Today, the answer might include details about the model, the colour, or the materials of which said pen is made. The proud owner might wax on about it’s rarity, heft, or it’s writing qualities.
But if you had asked that question 125 years ago, the answer would have been much, much different.
Back in the early days of writing equipment, your “pen” meant only one thing: the nib. All else was just details; a means of holding the “pen”. In fact, early fountain pens were actually called “pen holders”, because that is all they were considered to be. And in many ways, that nib-centric way of viewing the world isn’t a bad one at all.
The nib is the most vital part of a pen. It is the interface between the user and the paper that will receive the message. A scratchy nib is a recipe for distraction. A nib which is damaged renders a pen useless, in a way that other repair issues may not. And opinions about nib sizes and qualities are the cause of many a heated debate in the fountain pen community.
So when it comes to our show pen, the nib is a big, big decision.
Philip “We can’t.”
David “What do you mean ‘we can’t’?”
Philip “It’s just too expensive. We can sell a pen for $275, but I just can’t see $600 going over too well. And that’s where we would have to be.”
David “But…it’s not a real pen if it’s not gold!”
Philip “I know. but there are some good steel nibs available. And Cyn suggested that, if we go with Jowo, people could just upgrade on their own.”
Nibs have always been important in pen manufacture; making one’s own nibs was often considered to be a graduation into serious business. The best pen makers were referred to as “first tier”, and they all made their own nibs, in-house.
So-called ‘nib meisters’ today are viewed as modern-day magicians, with mystique and arcane lore unknown by others. Similarly, the nib departments in the past were often viewed as being the most skilled of the entire work force.
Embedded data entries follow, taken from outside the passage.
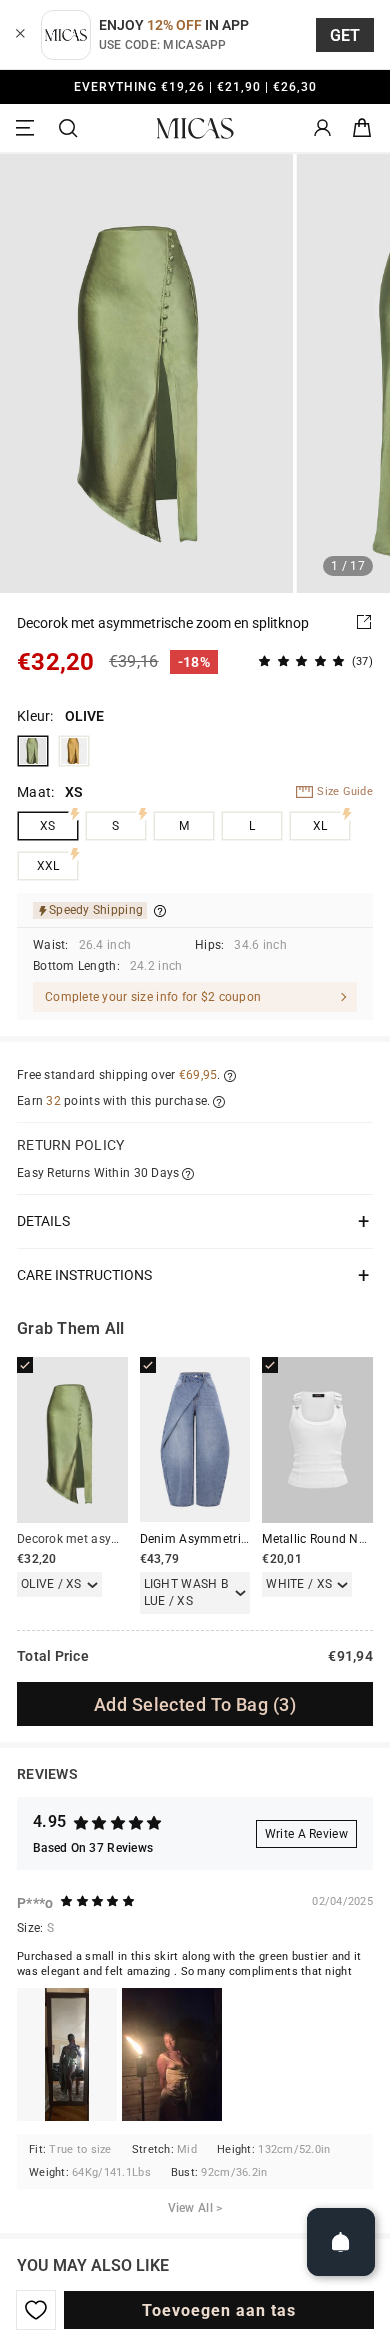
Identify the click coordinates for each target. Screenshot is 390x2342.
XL (320, 826)
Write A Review (306, 1834)
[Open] (341, 2242)
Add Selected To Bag (195, 1704)
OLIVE (33, 751)
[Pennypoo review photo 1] (67, 2054)
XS (48, 826)
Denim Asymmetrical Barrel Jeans (236, 1539)
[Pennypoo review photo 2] (172, 2054)
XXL (48, 866)
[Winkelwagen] (362, 128)
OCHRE (74, 751)
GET (345, 35)
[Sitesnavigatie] (28, 128)
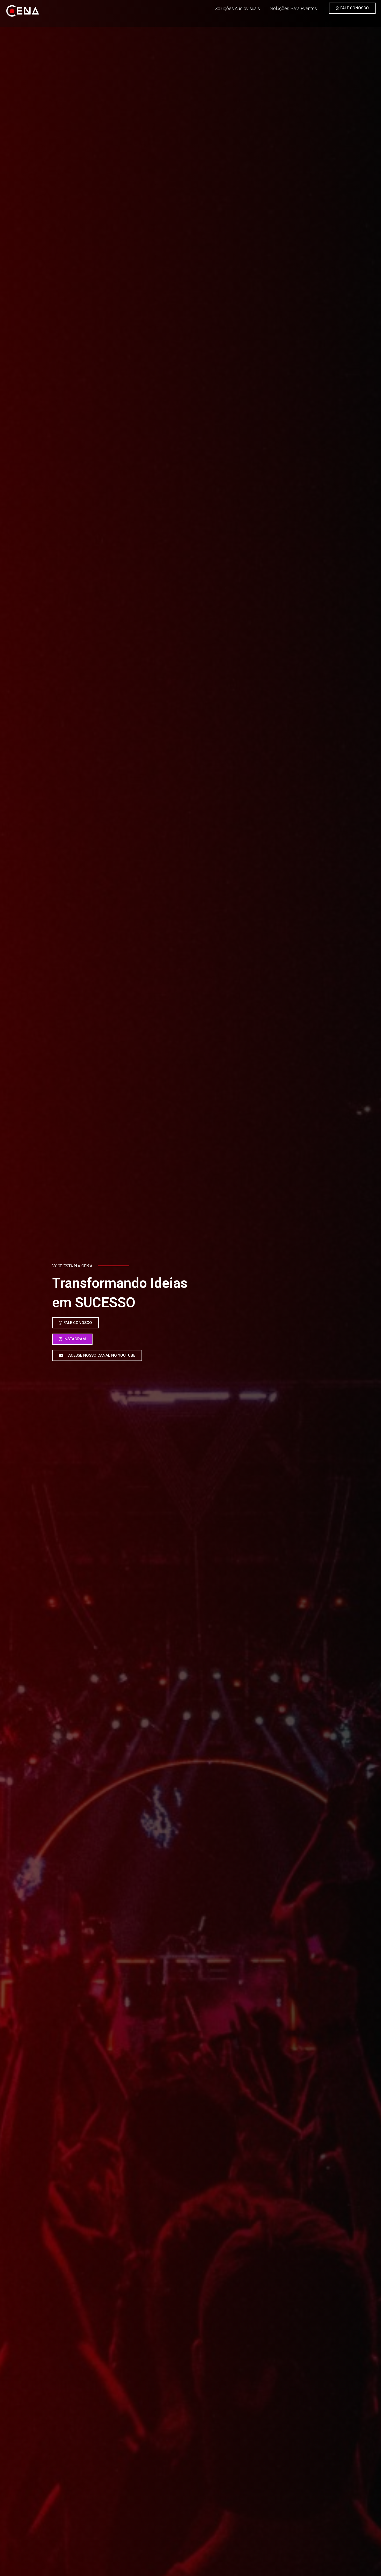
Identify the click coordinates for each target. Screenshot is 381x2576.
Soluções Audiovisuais (237, 8)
And for good reason.
Nib making combined the skill of jewellers with the knowledge of engineers and the tools of watch-makers. The materials were (and are) worth thousands of dollars for even small quantities. and even the smallest of mistakes could render a day’s work useless. Rolling out gold sheets; welding on tipping material; stamping, polishing and shaping the finished product: it was all done by hand. Expert hands.
(“History of Foleys Gold Pens” is a lovely (and public domain) combination of catalogue and simple textbook, with fabulous illustrations of 19th century nib-making techniques and technology. Click on the blue book at left for a free pdf copy. It’s a lovely read.)
Today, almost all of the nibs in the world are made by just a handful of specialist companies. The best, by just two venerable German companies: Bock, and Jowo. And, much as it would be best to have a gold nib, if you have to settle for a steel one, you may as well get one from a firm which has been making them since the 1850s.
And, as Cyn (a long-standing and enthusiastic member of the Toronto pen community) suggested, you can easily swap out a steel Jowo nib for a gold one. You just pull out the old one, and stick in the new one. The repairman in me both cringes, and cheers.
And, a good steel nib writes very well. Especially if it has proper tipping material welded on the end.
So, steel it is. It kind of glitters, when the light hits at just the right angle.